WHAT YOU NEED TO DO: Replace "dropdown" with "drop-down list" in the items starting with the line with "Task: Click the new" and going on through the line with "tap(437, 152)", and give back only those lines with everything else left unchanged.

_ _ _ _

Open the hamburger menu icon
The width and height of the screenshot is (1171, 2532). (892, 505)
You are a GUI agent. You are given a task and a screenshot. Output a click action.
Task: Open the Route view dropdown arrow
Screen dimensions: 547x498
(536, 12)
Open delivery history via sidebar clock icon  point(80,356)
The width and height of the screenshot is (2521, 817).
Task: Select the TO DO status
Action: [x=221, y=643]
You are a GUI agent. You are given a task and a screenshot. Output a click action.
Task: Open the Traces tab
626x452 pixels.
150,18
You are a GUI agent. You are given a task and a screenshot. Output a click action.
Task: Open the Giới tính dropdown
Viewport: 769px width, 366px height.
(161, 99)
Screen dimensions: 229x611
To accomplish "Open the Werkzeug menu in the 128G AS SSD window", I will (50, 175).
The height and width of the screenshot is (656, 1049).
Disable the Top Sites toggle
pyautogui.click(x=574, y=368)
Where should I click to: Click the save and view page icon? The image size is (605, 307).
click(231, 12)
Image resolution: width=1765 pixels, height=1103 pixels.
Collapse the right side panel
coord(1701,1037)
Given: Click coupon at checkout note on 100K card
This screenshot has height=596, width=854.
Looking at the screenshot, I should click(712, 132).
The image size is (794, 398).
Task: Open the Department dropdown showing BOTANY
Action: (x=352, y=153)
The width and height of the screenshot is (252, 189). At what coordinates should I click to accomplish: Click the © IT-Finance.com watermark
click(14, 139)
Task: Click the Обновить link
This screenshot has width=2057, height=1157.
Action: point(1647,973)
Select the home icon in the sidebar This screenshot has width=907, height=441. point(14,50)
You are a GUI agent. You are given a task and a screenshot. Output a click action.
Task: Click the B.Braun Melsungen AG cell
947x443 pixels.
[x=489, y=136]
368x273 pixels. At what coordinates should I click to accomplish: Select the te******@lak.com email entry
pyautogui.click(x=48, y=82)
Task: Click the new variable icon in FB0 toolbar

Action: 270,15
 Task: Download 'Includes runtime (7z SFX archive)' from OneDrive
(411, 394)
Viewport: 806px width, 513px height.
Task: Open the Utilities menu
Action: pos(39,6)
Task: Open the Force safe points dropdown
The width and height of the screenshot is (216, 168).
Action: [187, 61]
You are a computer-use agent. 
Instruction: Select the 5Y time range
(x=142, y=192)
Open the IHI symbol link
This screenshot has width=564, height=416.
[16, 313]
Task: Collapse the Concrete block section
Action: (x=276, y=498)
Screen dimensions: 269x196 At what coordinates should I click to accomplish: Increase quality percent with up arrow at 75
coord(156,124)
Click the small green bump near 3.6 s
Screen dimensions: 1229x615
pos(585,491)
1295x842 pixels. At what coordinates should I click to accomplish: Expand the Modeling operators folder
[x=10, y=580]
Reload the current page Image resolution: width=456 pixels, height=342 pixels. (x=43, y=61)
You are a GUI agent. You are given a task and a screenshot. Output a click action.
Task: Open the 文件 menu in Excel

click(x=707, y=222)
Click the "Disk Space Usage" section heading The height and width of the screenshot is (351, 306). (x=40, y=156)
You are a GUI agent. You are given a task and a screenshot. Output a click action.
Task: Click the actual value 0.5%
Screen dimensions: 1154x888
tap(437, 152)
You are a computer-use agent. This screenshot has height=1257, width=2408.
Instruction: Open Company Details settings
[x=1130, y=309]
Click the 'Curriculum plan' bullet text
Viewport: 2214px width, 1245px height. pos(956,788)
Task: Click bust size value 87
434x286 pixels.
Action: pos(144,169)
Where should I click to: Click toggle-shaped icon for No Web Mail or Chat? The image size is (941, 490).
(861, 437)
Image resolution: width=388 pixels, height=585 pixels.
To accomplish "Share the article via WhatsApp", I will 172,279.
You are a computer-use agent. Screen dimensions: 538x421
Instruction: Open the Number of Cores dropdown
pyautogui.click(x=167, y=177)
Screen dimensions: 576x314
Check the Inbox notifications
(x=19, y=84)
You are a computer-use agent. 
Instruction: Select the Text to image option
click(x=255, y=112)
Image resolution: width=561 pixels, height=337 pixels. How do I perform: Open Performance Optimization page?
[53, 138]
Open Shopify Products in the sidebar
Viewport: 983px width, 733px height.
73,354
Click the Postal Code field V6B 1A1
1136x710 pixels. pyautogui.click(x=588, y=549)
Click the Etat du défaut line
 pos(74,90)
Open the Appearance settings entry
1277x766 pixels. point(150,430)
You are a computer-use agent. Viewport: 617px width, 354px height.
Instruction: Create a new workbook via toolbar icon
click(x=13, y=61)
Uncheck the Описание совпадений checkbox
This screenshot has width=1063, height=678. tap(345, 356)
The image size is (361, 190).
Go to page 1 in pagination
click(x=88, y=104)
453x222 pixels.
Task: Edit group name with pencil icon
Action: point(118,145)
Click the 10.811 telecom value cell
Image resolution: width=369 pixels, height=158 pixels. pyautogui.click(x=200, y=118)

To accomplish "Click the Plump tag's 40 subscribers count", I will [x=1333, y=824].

_ _ _ _

SOLUTION TO THIS PROBLEM:
Task: Click the new variable icon in FB0 toolbar

Action: 270,15
 Task: Download 'Includes runtime (7z SFX archive)' from OneDrive
(411, 394)
Viewport: 806px width, 513px height.
Task: Open the Utilities menu
Action: pos(39,6)
Task: Open the Force safe points drop-down list
The width and height of the screenshot is (216, 168).
Action: [187, 61]
You are a computer-use agent. 
Instruction: Select the 5Y time range
(x=142, y=192)
Open the IHI symbol link
This screenshot has width=564, height=416.
[16, 313]
Task: Collapse the Concrete block section
Action: (x=276, y=498)
Screen dimensions: 269x196 At what coordinates should I click to accomplish: Increase quality percent with up arrow at 75
coord(156,124)
Click the small green bump near 3.6 s
Screen dimensions: 1229x615
pos(585,491)
1295x842 pixels. At what coordinates should I click to accomplish: Expand the Modeling operators folder
[x=10, y=580]
Reload the current page Image resolution: width=456 pixels, height=342 pixels. (x=43, y=61)
You are a GUI agent. You are given a task and a screenshot. Output a click action.
Task: Open the 文件 menu in Excel

click(x=707, y=222)
Click the "Disk Space Usage" section heading The height and width of the screenshot is (351, 306). (x=40, y=156)
You are a GUI agent. You are given a task and a screenshot. Output a click action.
Task: Click the actual value 0.5%
Screen dimensions: 1154x888
tap(437, 152)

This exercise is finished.